What you need to do >>
1 > In the forum post on modifying table columns and column domains, what name does the poster plan to give the extra column added to the training data?
2 > Pick up the forum post on programmatically modifying table columns and column domains, and continue it from its final sentence.

Passage provided >>
How to programmatically modify table columns and adjust column domains

Hi all,

 

(I want to thank all the Knimers in Zurich for a wonderful conference.  Top notch!)

 

I have what I believe may be a common problem for people who use learning algorithms.  The Weka J48 node requires that (1) all attributes in the test data be present in the training data, and (2) all values for any nominal attribute in the test data be present in the training data.

 

What happens is, over time, my test data does start to include new attributes, or new values for existing nominal attributes.  I want my model predictor to be robust to those changes.

 

To work around this, I was given advice in Zurich to create/append an attribute "Other Attribute" to my training data (an extra column) and nominal values "Other Value" for each nominal attribute.  This is quite easy to accomplish in Knime.

 

The second half of this trick is harder.  When the test data starts to include a new structure, I need to recognize this and modify the test data.  That is, I would need to combine and rename the new attribute column(s) to "Other Attribute".  And I would need to compare the nominal values present in the training and test data for each of the nominal columns, and change all new nominal values to "Other Value". Since this is to be an automatic program running every few minutes, I cannot simply modify the test data by hand.

Available data >>

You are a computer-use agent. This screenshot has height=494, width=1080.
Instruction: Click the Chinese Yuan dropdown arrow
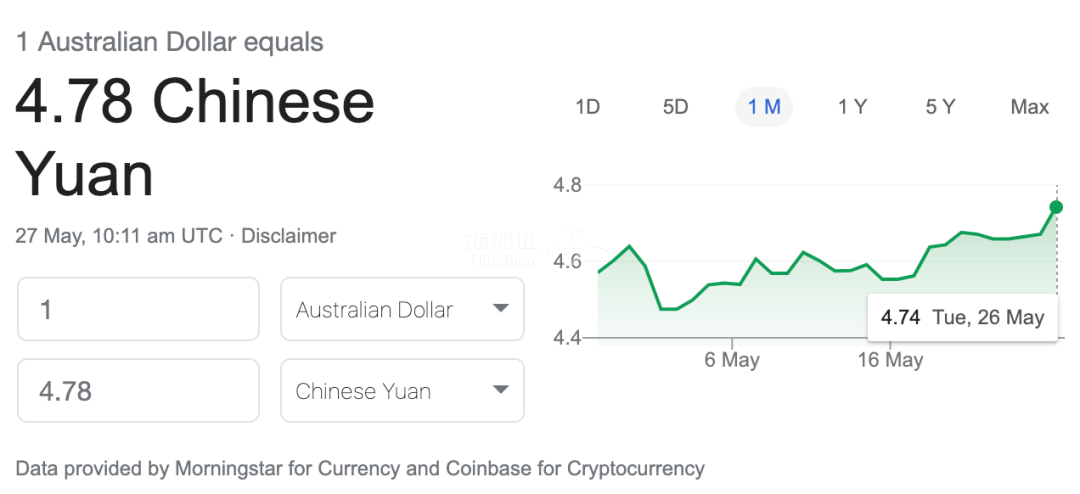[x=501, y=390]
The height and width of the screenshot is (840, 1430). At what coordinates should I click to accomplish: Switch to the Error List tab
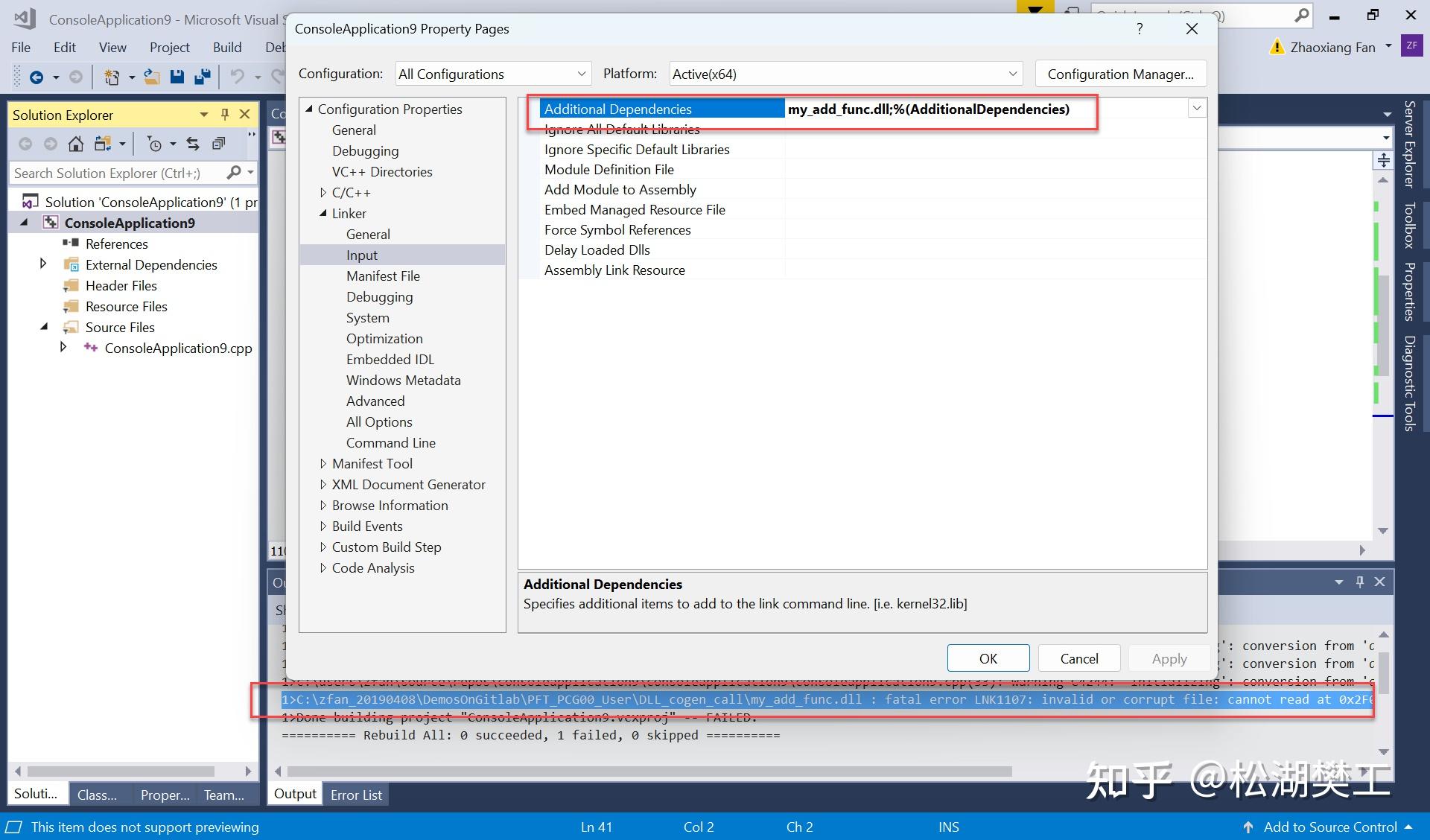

Set of answers >>
1 > "Other Attribute"

2 >
 

However, filtering (programmatically) the test data has stumped me.  It seems I need nodes that manipulate columns and cell contents based on table specifications.  Does anyone have a suggestions for the best way to proceed?  I do perhaps have the option of doing this in a stored procedure that produces the data, using SQL instead of Knime.

 

Kind regards,

Bill Nowlin

Hi Bill, 

Have you tried the Extract Table Spec node?  If you enable the possible values checkbox you can extract the nominal values from a table and use them with a reference row filter to sort out the rows that are either in or not in a particular domain.

 

Does that help at all?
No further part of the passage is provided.